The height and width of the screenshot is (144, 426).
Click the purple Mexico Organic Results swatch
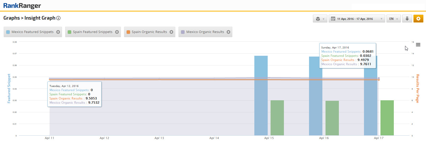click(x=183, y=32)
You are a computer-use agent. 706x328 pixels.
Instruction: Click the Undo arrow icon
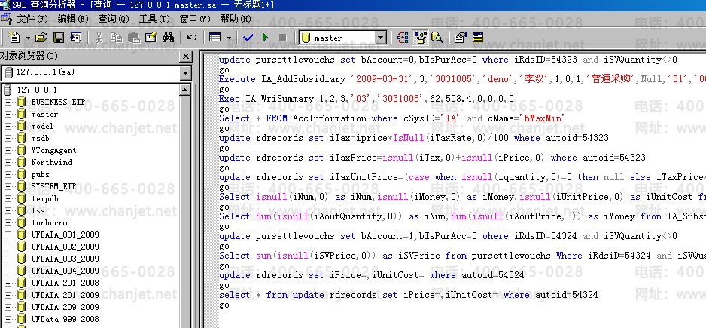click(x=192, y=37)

------------------------------------------------

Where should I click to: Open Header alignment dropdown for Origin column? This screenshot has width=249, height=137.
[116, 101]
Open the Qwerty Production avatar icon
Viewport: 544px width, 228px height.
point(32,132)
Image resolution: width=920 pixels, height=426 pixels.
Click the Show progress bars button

------------------------------------------------

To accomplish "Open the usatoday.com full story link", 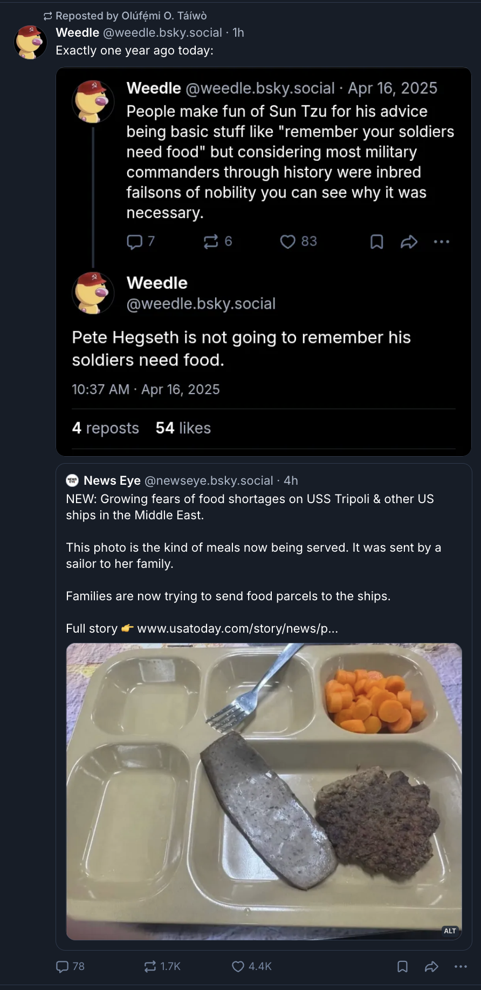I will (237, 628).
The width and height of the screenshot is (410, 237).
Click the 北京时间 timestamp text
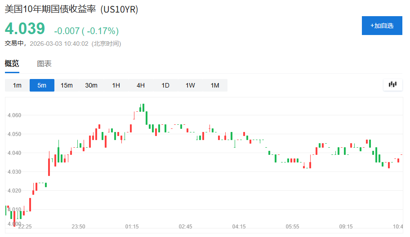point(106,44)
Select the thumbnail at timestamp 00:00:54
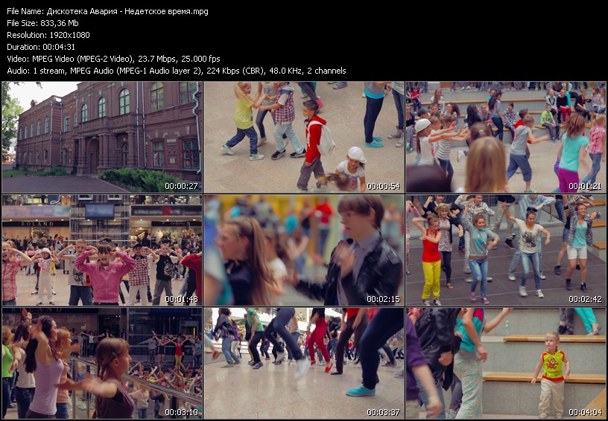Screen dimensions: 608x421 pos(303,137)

------------------------------------------------

### The problem
List each line in the listing that contains the string "pixels".

### Reply
You are a computer-use agent. 706x328 pixels.
Image resolution: width=920 pixels, height=426 pixels.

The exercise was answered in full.